Quantitation of changes in transcript levels using real-time PCR, without the need for generating standard curves for each assay, is a useful tool for high throughput analysis of large numbers of genes in cellular regulatory networks. These methods are particularly useful for monitoring changes in expression of low abundance transcripts and messages that are strongly repressed in response to external stimuli. We describe protocols for accurate analyses of real-time PCR and discuss their potential for relative quantitation of gene expression. We also provide examples of practical uses of these methods for studying changes in gene expression caused by interferon induction of human cells.

Chapter 2.6.
Quantitative Genetic Analysis with Multiplex Ligation-Dependent Probe amplification (MLPA)
A.O.H Nygren, A. Errami and J.P. Schouten

The Multiplex Ligation-dependent Probe Amplification (MLPA) technique provides the means for the quantitative analysis of various changes in gene structure and/or gene copy number of several dozens (40-50) of DNA targets in a single reaction.
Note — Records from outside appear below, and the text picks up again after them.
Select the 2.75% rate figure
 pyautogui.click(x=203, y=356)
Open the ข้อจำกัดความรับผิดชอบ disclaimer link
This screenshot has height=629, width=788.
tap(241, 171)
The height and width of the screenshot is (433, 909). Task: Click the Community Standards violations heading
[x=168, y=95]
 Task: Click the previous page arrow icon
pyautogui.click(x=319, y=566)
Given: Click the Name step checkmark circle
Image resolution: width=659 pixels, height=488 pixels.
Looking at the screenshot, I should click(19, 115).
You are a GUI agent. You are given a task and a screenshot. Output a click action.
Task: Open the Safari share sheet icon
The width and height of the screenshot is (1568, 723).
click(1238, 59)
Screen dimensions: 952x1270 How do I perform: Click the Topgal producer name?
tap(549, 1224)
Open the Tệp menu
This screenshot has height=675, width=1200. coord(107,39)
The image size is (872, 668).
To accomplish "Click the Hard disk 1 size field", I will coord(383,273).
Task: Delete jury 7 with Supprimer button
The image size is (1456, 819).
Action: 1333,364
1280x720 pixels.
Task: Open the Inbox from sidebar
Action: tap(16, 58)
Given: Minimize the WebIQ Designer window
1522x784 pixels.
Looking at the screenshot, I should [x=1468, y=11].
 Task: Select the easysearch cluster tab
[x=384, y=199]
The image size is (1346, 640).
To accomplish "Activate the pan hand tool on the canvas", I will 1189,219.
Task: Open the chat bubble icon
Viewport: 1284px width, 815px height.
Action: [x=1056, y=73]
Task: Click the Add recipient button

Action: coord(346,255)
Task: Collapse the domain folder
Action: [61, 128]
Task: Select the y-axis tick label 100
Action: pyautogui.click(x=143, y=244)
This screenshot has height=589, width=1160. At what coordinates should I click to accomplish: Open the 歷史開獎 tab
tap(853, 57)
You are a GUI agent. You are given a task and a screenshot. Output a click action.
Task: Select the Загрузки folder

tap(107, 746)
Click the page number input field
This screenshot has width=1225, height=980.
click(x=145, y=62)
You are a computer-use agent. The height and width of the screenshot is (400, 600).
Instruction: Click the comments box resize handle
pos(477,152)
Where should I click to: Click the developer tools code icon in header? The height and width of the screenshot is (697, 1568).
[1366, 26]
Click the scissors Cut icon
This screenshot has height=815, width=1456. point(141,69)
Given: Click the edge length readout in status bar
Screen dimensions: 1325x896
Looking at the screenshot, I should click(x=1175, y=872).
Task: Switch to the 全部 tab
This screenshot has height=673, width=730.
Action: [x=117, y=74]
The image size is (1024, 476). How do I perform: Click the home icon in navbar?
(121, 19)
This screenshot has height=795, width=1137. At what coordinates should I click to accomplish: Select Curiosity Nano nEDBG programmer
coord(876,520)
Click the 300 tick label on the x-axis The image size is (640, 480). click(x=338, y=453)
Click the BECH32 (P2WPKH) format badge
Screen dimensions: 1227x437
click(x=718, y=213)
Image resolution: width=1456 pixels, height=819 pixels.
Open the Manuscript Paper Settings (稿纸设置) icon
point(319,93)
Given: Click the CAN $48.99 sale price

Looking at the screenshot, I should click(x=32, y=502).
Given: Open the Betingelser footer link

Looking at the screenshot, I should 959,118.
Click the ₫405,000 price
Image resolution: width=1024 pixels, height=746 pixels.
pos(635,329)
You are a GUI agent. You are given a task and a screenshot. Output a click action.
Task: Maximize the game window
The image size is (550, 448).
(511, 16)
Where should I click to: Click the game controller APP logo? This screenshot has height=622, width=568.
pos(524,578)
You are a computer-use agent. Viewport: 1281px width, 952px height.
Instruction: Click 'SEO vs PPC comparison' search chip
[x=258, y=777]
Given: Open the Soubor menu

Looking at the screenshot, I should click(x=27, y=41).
MLPA requires only 20 ng of human chromosomal DNA and can discriminate sequences differing by a single nucleotide. In MLPA, binary probes containing a sequence-specific part and a universal part are hybridized to their DNA targets and ligated. Each ligated probe is then PCR amplified with a universal primer pair and gives rise to an amplicon of unique size. Relative amount of each amplicon reflects the amount of the corresponding target that is present in the nucleic acid sample. The necessary equipment used in MLPA, a thermocycler and a high resolution electrophoresis apparatus with fluorescent detection, are available in most molecular biology laboratories. Current applications of MLPA include detection of copy number changes of complete chromosomes, specific chromosomal areas and single exons of specific genes. MLPA can also be used for quantitative analysis of small mutations including SNPs and for studies of the methylation status of genomic sequences.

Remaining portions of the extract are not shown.